After installing NLTK it must be imported in the program that will make use of it. The following line imports all the features of the NLTK-library.
import nltk
If only a section of the features from the NLTK-library is needed, it is possible to import this section only. In the example below the gutenberg corpus is imported from the NLTK-library, and the texts it contains are printed to screen.

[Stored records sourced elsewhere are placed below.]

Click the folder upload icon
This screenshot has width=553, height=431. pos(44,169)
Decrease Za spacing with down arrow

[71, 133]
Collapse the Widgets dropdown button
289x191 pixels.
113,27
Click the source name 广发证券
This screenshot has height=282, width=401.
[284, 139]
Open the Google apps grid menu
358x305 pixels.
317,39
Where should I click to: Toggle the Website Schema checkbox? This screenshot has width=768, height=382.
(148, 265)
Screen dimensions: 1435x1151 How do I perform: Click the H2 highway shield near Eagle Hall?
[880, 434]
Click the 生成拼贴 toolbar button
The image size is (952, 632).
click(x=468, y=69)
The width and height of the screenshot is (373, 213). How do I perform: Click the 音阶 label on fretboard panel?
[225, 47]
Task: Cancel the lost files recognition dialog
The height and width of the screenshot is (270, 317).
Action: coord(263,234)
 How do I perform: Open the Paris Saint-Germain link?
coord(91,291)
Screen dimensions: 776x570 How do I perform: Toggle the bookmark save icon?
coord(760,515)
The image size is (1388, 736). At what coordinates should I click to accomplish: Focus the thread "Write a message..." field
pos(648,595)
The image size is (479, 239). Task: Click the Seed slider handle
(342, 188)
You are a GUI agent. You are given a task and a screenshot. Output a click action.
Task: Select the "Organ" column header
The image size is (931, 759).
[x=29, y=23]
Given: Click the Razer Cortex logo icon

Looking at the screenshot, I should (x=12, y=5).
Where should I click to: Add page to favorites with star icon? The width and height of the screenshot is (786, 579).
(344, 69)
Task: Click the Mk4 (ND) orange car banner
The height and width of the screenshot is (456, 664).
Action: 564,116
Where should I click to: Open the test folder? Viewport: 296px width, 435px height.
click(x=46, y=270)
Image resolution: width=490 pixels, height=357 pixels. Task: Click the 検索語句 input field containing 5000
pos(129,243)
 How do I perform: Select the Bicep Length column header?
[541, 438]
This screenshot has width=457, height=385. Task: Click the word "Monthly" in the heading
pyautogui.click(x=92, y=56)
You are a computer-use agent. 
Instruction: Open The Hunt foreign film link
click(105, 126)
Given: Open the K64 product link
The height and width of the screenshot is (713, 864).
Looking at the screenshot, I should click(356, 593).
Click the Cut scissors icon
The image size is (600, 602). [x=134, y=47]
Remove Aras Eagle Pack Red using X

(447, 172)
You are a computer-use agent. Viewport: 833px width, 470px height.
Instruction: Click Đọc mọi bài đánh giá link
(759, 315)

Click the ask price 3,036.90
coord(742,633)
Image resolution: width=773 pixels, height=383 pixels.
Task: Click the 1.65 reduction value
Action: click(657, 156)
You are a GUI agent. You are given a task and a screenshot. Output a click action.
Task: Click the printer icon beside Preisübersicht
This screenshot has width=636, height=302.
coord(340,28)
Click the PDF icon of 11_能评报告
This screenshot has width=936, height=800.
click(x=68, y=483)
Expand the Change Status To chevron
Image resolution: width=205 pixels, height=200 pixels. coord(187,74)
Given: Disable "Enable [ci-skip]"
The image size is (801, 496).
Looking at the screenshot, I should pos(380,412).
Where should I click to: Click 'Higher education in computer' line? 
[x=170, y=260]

from nltk.corpus import gutenberg
textfiles = gutenberg.fileids()
print(textfiles)
['austen-emma.txt', 'austen-persuasion.txt', 'austen-sense.txt', 'bible-kjv.txt', 'blake-poems.txt', 'bryant-stories.txt', 'burgess-busterbrown.txt', 'carroll-alice.txt', 'chesterton-ball.txt', 'chesterton-brown.txt', 'chesterton-thursday.txt', 'edgeworth-parents.txt', 'melville-moby_dick.txt', 'milton-paradise.txt', 'shakespeare-caesar.txt', 'shakespeare-hamlet.txt', 'shakespeare-macbeth.txt', 'whitman-leaves.txt']
Note that the gutenberg corpus lies in the corpus section of NLTK. Thus we must write nltk.corpus
to access the corpora of NLTK.
Words¶
Splitting a text file into tokens of words can easily be done by utilizing the string manipulation tool split
introduced in the first week of lectures on computational linguistics. For most purposes of this course, where we mostly do qualitative language analysis, dividing a text into words in this way is sufficient. Nevertheless we have seen in the exercises that the split
-function does not know how to handle contracted words such as “I’m”, “we’re” etc., and we need to manually remove characters such as “!”, “.” and “,” from the words.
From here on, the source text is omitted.